Reproduce all of the entries below, substituting "image" for every occurrence of "screenshot" and leaving everything else unchanged. Omit the pictures from your answer.
* Start *
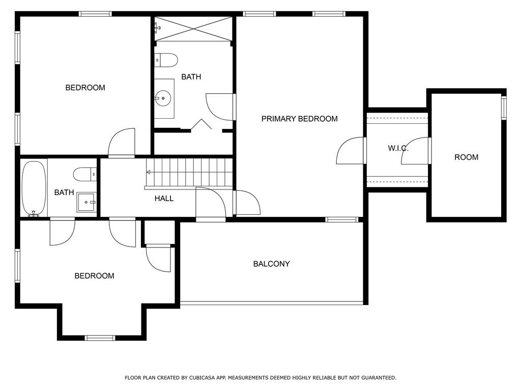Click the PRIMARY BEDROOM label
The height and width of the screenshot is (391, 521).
299,119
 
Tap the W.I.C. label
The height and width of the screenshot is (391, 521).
398,148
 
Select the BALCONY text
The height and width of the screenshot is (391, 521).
271,264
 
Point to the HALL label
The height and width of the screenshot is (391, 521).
164,199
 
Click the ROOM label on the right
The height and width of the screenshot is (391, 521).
466,157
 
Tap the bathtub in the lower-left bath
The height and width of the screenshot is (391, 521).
34,188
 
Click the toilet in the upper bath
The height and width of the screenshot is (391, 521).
166,60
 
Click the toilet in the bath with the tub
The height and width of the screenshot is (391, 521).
85,175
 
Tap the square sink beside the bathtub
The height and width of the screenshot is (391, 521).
86,202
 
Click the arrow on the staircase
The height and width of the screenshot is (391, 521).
149,173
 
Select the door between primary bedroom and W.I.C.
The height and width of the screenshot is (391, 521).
351,151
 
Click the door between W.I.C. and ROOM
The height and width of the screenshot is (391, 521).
416,151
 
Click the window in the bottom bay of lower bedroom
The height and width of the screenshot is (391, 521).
100,338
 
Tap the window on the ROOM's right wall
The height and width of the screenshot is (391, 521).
504,108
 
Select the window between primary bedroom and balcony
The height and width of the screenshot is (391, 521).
342,220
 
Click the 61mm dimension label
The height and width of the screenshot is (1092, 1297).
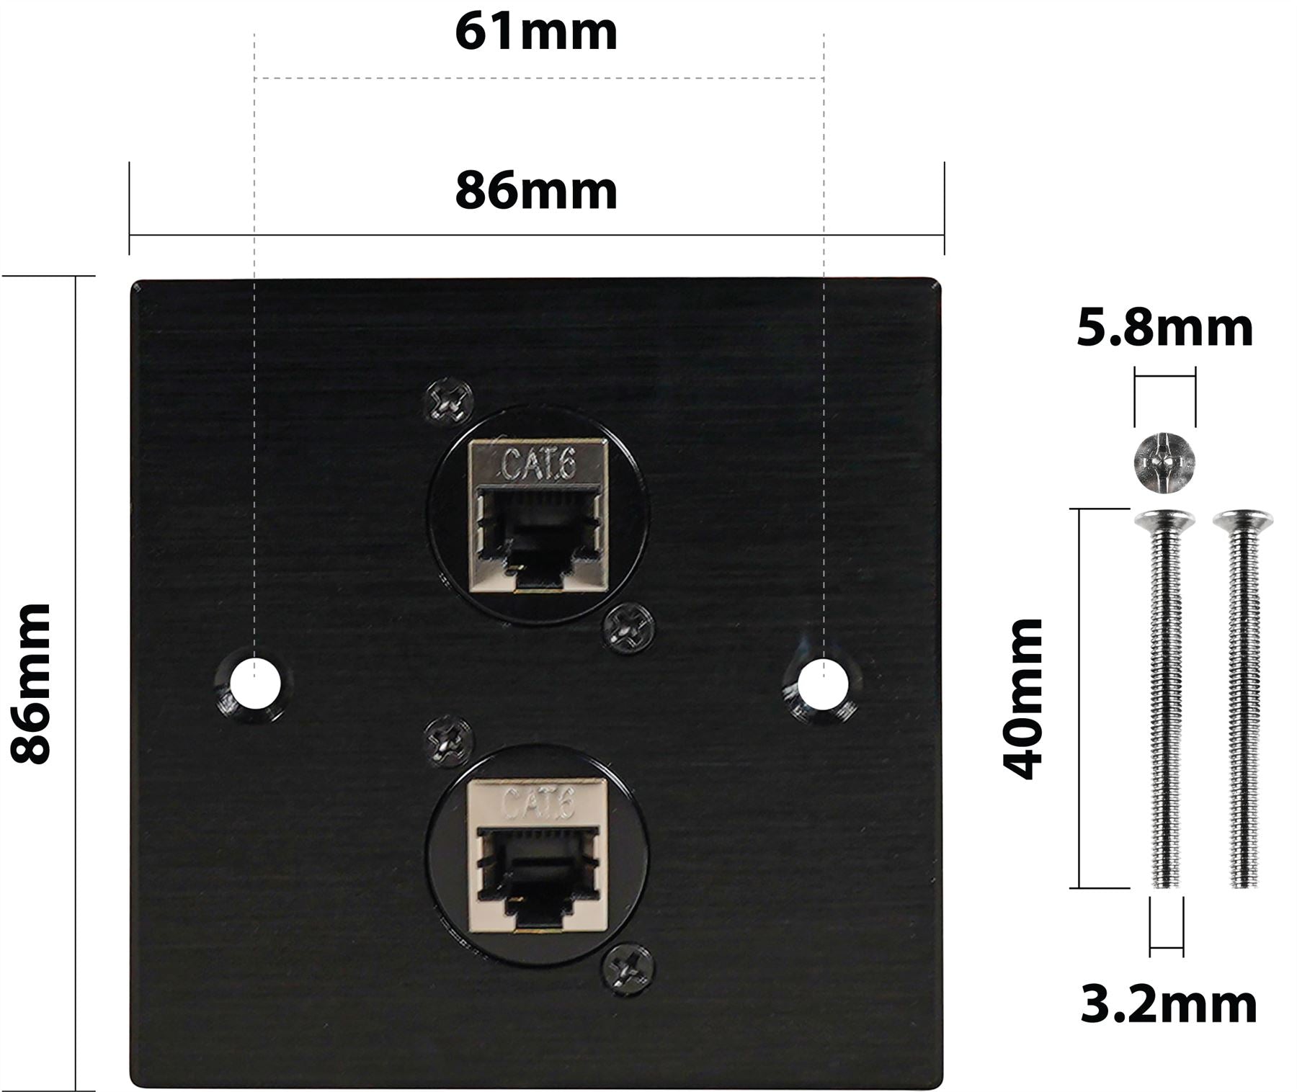pos(536,33)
* End *
• [SOLVED PROBLEM]
Click the PRIMARY BEDROOM label
The height and width of the image is (391, 521).
299,119
 
Tap the W.I.C. label
The height and width of the image is (391, 521).
398,148
 
Select the BALCONY text
The height and width of the image is (391, 521).
271,264
 
Point to the HALL label
The height and width of the image is (391, 521).
164,199
 
Click the ROOM label on the right
The height and width of the image is (391, 521).
466,157
 
Tap the bathtub in the lower-left bath
The height and width of the image is (391, 521).
34,188
 
Click the toilet in the upper bath
The height and width of the image is (391, 521).
166,60
 
Click the toilet in the bath with the tub
The height and width of the image is (391, 521).
85,175
 
Tap the square sink beside the bathtub
The height and width of the image is (391, 521).
86,202
 
Click the arrow on the staircase
The height and width of the image is (391, 521).
149,173
 
Select the door between primary bedroom and W.I.C.
The height and width of the image is (391, 521).
351,151
 
Click the door between W.I.C. and ROOM
The height and width of the image is (391, 521).
416,151
 
Click the window in the bottom bay of lower bedroom
The height and width of the image is (391, 521).
100,338
 
Tap the window on the ROOM's right wall
The height and width of the image is (391, 521).
504,108
 
Select the window between primary bedroom and balcony
The height and width of the image is (391, 521).
342,220
 
Click the 61mm dimension label
The height and width of the image is (1092, 1297).
pos(536,33)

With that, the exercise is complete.